The quest for the ideal body has been a long held mission of many people of all ages across the world. Frustrated with exercise and diet, which often require strict and almost obsessive rigidity, people frequently end up looking into other options to reduce areas of stubborn fat and cellulite. Over the past few decades, multiple treatment modalities have been developed in an attempt to cater to those looking to shift these stubborn inches, which won’t disappear with even the strictest of diets or the most intense training schedules.

In the past, this would almost invariably mean a visit to a plastic surgeon for either excisional body contouring surgery (such as abdominoplasty, brachioplasty and other similar procedures) or traditional liposuction. Nowadays, there is a plethora of new devices and techniques, which offer a favourable alternative to surgery for these patients, both in terms of morbidity and financially. In this article, I will outline some of the newer treatment options available in the world of body contouring, the approach to patients seeking these treatments, expected outcomes and potential adverse effects that may be experienced.

Patients seeking body contouring

In my experience, patients attending clinics with body contour concerns fall under two broad categories, with several common characteristics. Firstly there will be those patients who are well informed about the various different treatment modalities and techniques, who may even have tried some treatments previously, and who have a clear idea of what they would like to achieve. Generally, I find this group is slightly more realistic about the outcome they are hoping to achieve with treatments. The second group I tend to see are less well-informed and, therefore, have a less realistic idea of what can be achieved with non-invasive/minimally-invasive body contouring treatments. These patients generally are noncommittal about exercise and diet and are less likely to complete treatment courses. Managing the latter group is often the most challenging.
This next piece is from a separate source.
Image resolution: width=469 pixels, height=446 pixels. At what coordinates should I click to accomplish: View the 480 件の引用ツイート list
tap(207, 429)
Generally patients will present with an area of concern, whether it is the abdomen, thighs or lower back, for example. The typical concerns patients seek treatments for are excess fat, cellulite or pockets of stubborn fat that don’t resolve with diet and exercise. As with any other aesthetic treatments, body dysmorphic disorder (BDD) in potential patients can be an issue, and must be taken into consideration, which I shall explain in the patient’s assessment section below. Indeed, body-contouring treatments are thought to be the most commonly sought cosmetic treatments by patients with BDD.1

Pre-treatment photography and volume measurement is an essential part of this process, as results can be more easily seen when comparing before and after photographs

Patient assessment/selection

When selecting and assessing patients for non-surgical and minimally invasive body contouring, it is important to take a thorough history, including dietary and exercise history to identify any lifestyle factors that may need to be addressed, and also an in-depth assessment of the individual’s expectations and reasons for seeking these treatments. As mentioned above, patients with unrealistic expectations of the potential outcome of non-surgical treatments can become disappointed in the longer term, should the results not be as expected. Therefore, it is extremely important that any pre-treatment information given to patients is thorough, clear and realistic (if even underestimated). It is also important that for most non-invasive treatments, the practitioner emphasises the requirement for repeated treatments and the delayed nature of the final result, as, in my experience, this tends to be forgotten. 

Pre-treatment photography and volume measurement is an essential part of this process, as results can be more easily seen when comparing before and after photographs. At this stage, it is also important to rule out, as far as possible, any patients with symptoms of BDD. It is useful to have a validated screening questionnaire, such as the Body Dysmorphia Disorder Questionnaire (BDDQ), which has an accuracy of 94% for detection of this disorder.2 Avoiding treating patients with unrealistic expectations or psychopathology will prevent the almost inevitable post-treatment complaints, secondary to unsatisfactory outcomes.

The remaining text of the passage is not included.